Remove any lingering connective tissue distally and at the point at which the nerve crosses the surface of the knee, sharply transect the nerve with a pair of microscissors. Then carefully free any remaining connective tissue from the common peroneal nerve and work proximally to free the nerve to a length of approximately two centimeters. Nerves are delicate and minor missteps can cause lasting functional deficits.
Frequent practice, precise surgical instruments, and ideal hand positioning and support are key to mastering this technique. To fabricate the C-RPNI construct, place the muscle graft under the dissecting microscope and remove all of the central tendinous tissue as well as a small central segment of epimysium leaving the tendinous ends intact. Using an 8-0 nylon suture and two interrupted stitches, secure the epineurium of the transected end of the common peroneal nerve to the area of the muscle graft devoid of epimysium on either side of the nerve.
Secure the muscle graft to the femur periosteum with a single 6-0 nylon interrupted stitch both proximally and distally with the nerve muscle junction facing away from the femur. Place an 8-0 nylon stitch at the inferior central margin of the muscle graft epimysium securing it to the common peroneal nerve epineurium so as to create laxity in the nerve within the muscle graft. Position the skin graft on the muscle graft so that it completely covers the nerve and the majority of the muscle with the deep margin of the dermis resting on the muscle.
Trim any dermis that extends beyond the border of the muscle and use 8-0 nylon interrupted sutures to circumferentially secure the skin graft to the muscle graft. Close the biceps femoris fascia over the construct in a running fashion with 5-0 chromic suture and close the overlying skin with a 4-0 chromic suture in running fashion. Then swap the surgical area with an alcohol pad and apply antibiotic ointment before allowing the rat to recover with food and water sources separate from cage mates with monitoring until full recumbency.
If successful, surgical exposure of the constructs after three months will reveal re-vascularized muscle and skin and gentle squeezing of the common peroneal nerve with forceps proximal to the construct will result in visible muscle contraction. Histological analysis should demonstrate viable skin, nerve, and muscle.
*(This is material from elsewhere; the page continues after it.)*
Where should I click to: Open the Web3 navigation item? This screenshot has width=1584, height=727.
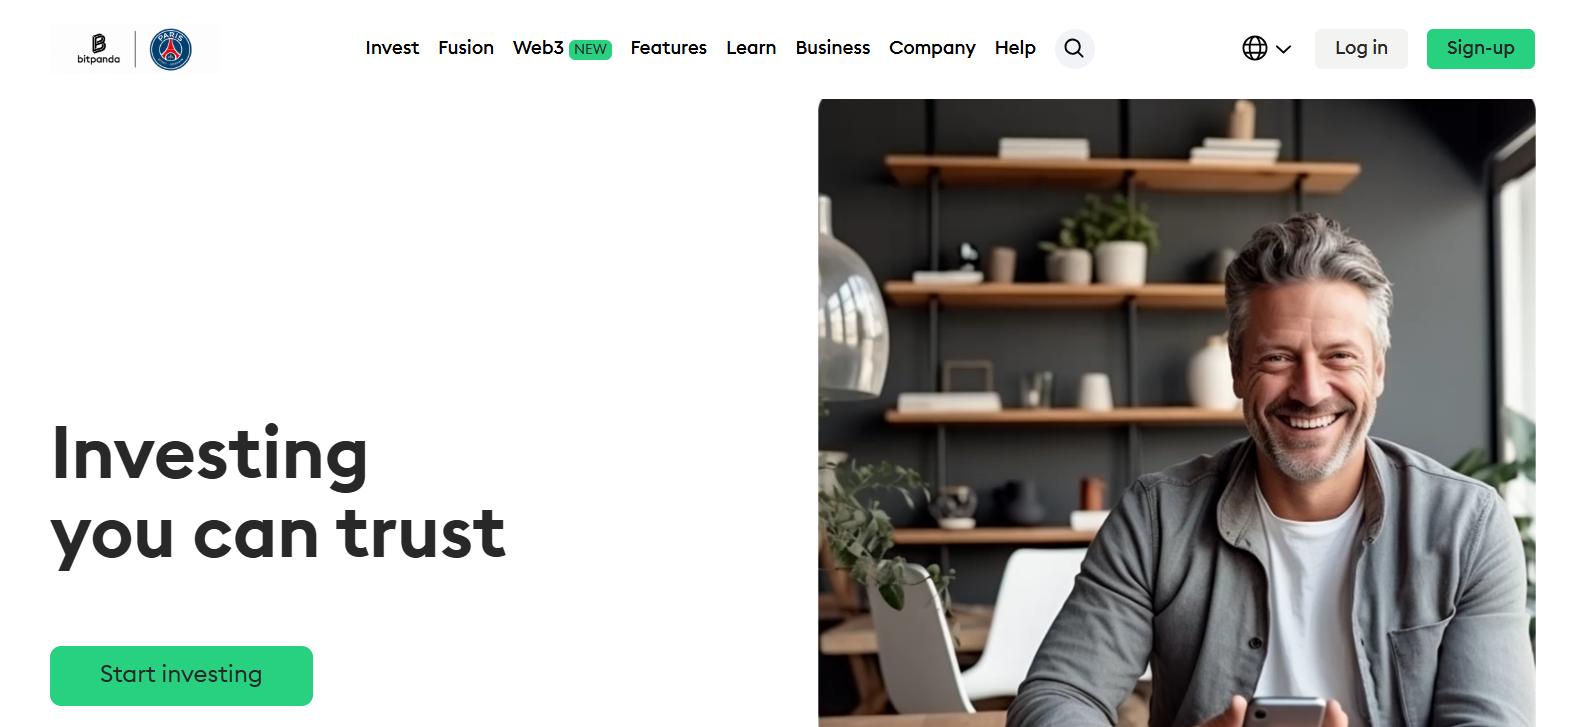[538, 48]
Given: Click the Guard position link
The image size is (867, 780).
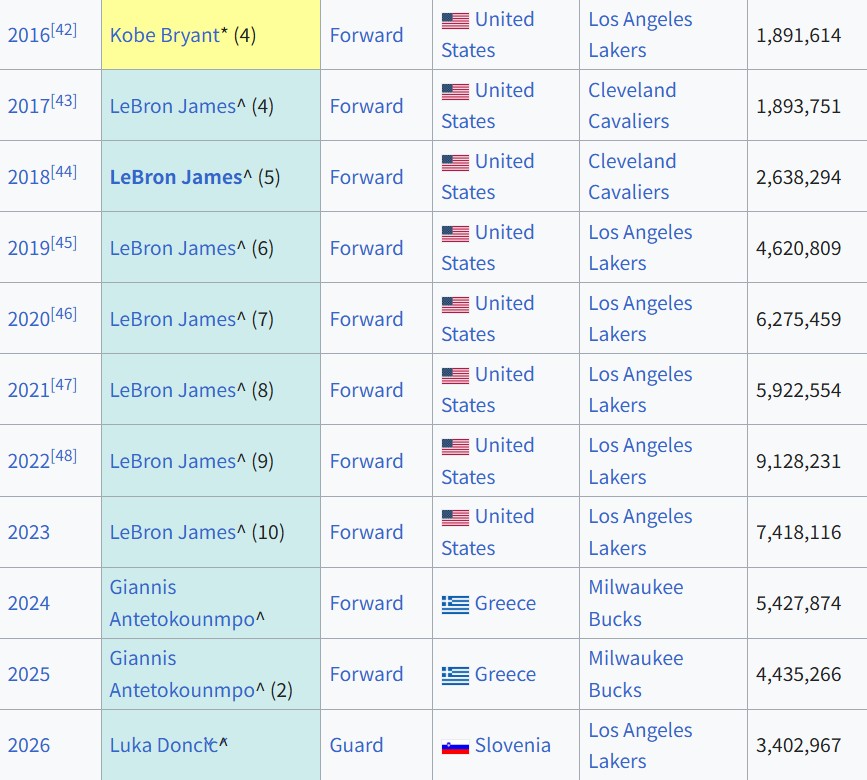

Immunostaining will also reveal motor and sensory nerve re-innervation to their neuromuscular junctions and sensory end organs respectively.
Electrophysiologic testing can be performed on these constructs in vivo as demonstrated, for example at three and nine months following C-RPNI fabrication. Here, single and summation compound muscle action potentials and compound sensory nerve action potentials signals obtained during electrophysiologic testing in a graphical format are shown. Suboptimal results at the muscle graft are indicated by attenuated signals that lack the characteristic compound muscle action potential waveform.
Suboptimal results at the level of the dermal component usually involve dampening of the waveform with significant background noise. Good quality instruments are vital. Scissors should be sharp and forceps should be fine tipped to facilitate an extremely precise handling of the dermal grafts and nerve without damage.
Following fabrication, this method can be utilized in electrophysiological investigations to further characterize signaling capabilities providing more insight into efferent and afferent feedback loops. Although the C-RPNI allows for sensory feedback, it's unclear whether a closed-loop feedback system for proprioception can be established. We're currently addressing this question in the lab.